The Dutch founders initially planned a heavy, capital-intensive Direct-to-Consumer (DTC) digital launch to build brand awareness before approaching the highly consolidated ‘Big Four’ UK supermarkets.
However, scaling into the UK grocery sector requires immense commercial leverage and entering via a DTC model in a saturated category risks burning through marketing budgets with poor customer acquisition metrics. Lora Consulting interrogated the unit economics and advised an immediate halt to the DTC strategy and in its place, we recommended a “foodservice-first” entry strategy.

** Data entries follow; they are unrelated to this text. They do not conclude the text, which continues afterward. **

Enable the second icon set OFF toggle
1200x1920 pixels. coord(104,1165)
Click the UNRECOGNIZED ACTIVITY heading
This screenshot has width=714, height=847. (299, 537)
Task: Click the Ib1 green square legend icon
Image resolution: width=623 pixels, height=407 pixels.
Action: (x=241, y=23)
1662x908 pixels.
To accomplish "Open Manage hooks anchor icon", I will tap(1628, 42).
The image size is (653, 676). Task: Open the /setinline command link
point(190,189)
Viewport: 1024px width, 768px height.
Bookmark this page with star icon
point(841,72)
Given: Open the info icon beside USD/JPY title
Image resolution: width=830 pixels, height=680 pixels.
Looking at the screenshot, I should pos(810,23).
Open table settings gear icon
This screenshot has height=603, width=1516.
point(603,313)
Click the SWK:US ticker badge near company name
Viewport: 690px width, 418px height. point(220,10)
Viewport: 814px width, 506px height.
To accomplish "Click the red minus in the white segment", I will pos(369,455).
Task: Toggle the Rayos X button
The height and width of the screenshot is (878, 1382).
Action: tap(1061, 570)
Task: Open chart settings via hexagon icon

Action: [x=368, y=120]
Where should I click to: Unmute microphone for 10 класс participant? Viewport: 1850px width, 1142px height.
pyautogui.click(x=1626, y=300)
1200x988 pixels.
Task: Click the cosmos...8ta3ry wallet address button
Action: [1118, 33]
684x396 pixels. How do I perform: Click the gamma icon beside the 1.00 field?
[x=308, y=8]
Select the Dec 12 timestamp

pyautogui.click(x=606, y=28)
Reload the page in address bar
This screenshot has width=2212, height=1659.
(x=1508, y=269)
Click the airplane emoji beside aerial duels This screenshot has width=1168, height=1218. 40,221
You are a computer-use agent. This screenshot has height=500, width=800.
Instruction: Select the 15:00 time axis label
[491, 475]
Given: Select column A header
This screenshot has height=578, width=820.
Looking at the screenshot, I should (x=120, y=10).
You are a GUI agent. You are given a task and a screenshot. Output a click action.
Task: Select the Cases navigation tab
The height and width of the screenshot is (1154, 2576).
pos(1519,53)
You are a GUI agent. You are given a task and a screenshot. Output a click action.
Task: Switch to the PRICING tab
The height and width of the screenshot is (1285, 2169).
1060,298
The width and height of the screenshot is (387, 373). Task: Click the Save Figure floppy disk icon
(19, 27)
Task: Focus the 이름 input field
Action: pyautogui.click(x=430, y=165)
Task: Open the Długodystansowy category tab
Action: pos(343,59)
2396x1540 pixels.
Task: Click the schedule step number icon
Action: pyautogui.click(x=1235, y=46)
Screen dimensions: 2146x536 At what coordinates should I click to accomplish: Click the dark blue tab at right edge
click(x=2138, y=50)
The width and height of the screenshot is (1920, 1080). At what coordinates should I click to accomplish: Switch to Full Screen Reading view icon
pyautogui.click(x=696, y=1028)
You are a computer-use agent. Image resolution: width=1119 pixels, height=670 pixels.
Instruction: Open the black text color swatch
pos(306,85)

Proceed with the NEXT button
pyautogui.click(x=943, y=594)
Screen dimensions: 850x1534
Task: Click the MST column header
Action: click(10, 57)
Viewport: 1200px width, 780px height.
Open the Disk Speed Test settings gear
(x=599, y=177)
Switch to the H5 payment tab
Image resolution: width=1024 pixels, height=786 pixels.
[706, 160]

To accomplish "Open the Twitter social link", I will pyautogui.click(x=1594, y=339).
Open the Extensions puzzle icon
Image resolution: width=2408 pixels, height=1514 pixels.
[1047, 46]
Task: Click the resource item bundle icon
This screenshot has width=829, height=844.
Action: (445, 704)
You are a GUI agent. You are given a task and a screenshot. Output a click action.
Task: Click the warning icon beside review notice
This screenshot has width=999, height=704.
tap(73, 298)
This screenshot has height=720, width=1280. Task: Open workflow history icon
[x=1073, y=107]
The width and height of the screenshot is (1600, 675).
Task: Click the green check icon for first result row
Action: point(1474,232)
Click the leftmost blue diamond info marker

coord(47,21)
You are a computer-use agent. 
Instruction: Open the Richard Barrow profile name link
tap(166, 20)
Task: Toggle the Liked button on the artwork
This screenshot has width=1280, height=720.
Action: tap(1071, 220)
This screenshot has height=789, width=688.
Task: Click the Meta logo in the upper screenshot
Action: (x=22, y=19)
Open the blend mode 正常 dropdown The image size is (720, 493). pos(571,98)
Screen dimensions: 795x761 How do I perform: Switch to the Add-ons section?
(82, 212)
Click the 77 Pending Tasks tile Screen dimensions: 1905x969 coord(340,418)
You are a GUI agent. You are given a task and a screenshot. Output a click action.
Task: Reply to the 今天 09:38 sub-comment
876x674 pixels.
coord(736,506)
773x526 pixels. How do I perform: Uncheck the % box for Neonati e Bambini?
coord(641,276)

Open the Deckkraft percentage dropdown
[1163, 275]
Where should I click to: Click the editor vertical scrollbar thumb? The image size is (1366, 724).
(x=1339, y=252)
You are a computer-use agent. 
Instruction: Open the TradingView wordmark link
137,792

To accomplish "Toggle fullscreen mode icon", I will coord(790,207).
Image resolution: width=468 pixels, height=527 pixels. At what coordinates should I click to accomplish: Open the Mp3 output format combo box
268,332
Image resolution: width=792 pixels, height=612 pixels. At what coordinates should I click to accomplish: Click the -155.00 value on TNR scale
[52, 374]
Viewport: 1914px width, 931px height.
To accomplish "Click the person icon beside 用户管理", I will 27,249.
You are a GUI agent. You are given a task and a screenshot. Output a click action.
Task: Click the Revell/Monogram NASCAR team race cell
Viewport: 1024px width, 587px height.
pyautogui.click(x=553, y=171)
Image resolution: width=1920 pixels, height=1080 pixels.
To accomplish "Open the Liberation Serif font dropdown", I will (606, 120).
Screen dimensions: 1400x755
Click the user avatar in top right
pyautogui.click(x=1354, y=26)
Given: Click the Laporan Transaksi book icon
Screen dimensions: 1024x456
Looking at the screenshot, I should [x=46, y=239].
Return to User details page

The Lora Consulting team conducted an initial UK commercial viability assessment and entirely restructured the client’s go-to-market strategy. We mapped the competitive landscape of established UK incumbents and identified the exact pricing thresholds required for trade buyers. Lora consultants also introduced the founders to a vetted London-based brand agency to localise their packaging, alongside a specialist UK food distributor who secured their first 50 independent listings.
By targeting premium independent coffee chains, high-end delis, and boutique restaurant groups in London and the South East, the brand was able to build genuine consumer cachet and trial the product in a live environment, which helped generate early B2B revenue.
Once the product was proven on menus across 57 independent London locations, generating a £1.2 million annualised B2B run rate, the brand had the hard commercial data and consumer feedback required to pitch to premium national retailers. Within eight months, the brand bypassed the traditional n.